**Instruction:** In the excerpt on pantheism and panentheism, list each person whose name is followed by a cross-reference in parentheses.
Excerpt provided below:
Pantheism and panentheism in modern philosophy

Renaissance and post-Renaissance doctrines
      The humanism of the Renaissance included an enlarged interest in Platonism and in its historical carrier, Neoplatonism, as well as influences from Aristotle and from Kabbalistic sources. The view of man as a microcosm of the universe was widespread. Marsilio Ficino (Ficino, Marsilio), one of the first leaders of the Florentine Academy, found the image and reflection of God in all men and anticipated the divinization of man and the entire cosmos. The humanist and syncretistic philosopher Pico della Mirandola (Pico della Mirandola, Giovanni, Conte Di Concordia), also a leading figure in the Academy, substituted for creation a Neoplatonic emanation from the divine.

      The most famous scholar of the Italian Renaissance was Giordano Bruno (Bruno, Giordano). Combining Copernican astronomy with Neoplatonism, Bruno thought of the universe as an infinite organism with monads (monad) as its ultimate constituents and world-systems as its parts. The universe, he held, is in a continual process of development and is infused with the divine life. Accepting Nicholas of Cusa's doctrine of the identity of opposites, he taught that contradictory ascriptions apply equally to God in particular and that claims concerning his immanence and transcendence are equally valid. More open to the categories of relativity than Nicholas, Bruno, however, exemplified a neatly balanced instance of identity of opposites pantheism.
End of Excerpt provided.
Stored data below:
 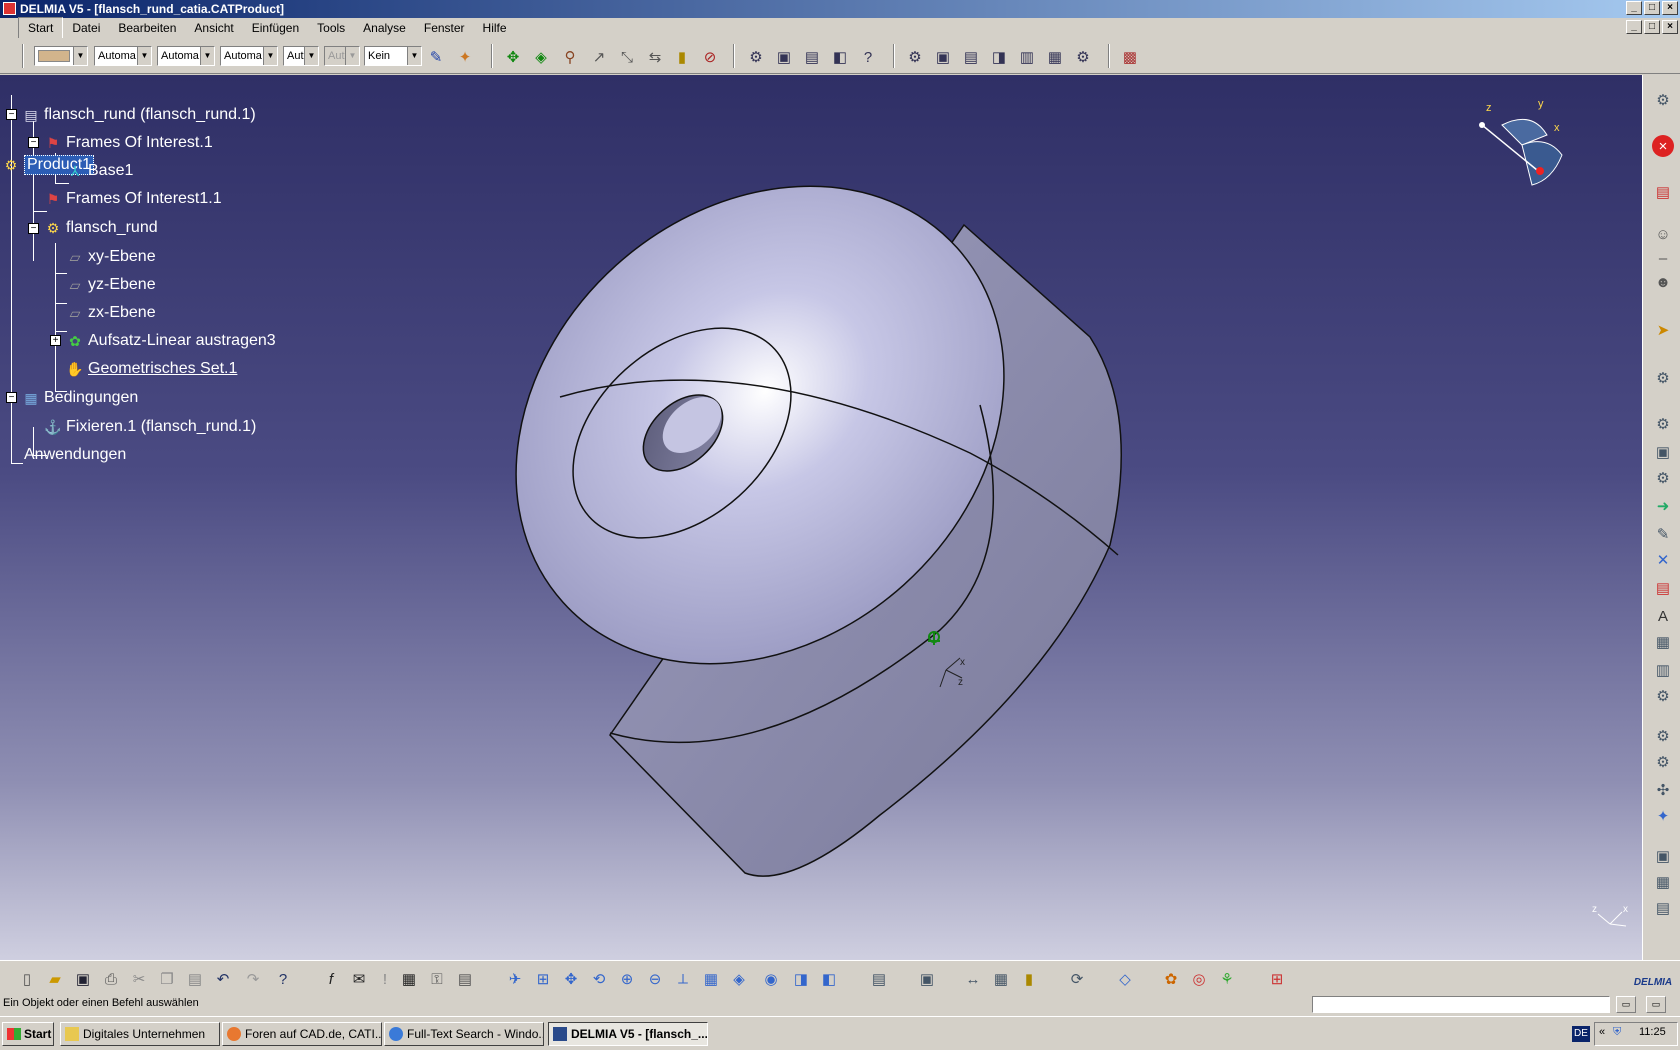 I want to click on catalog-icon: ▩, so click(x=1130, y=57).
End of Stored data.
**Result for this task:**
- Marsilio Ficino
- Pico della Mirandola
- Giordano Bruno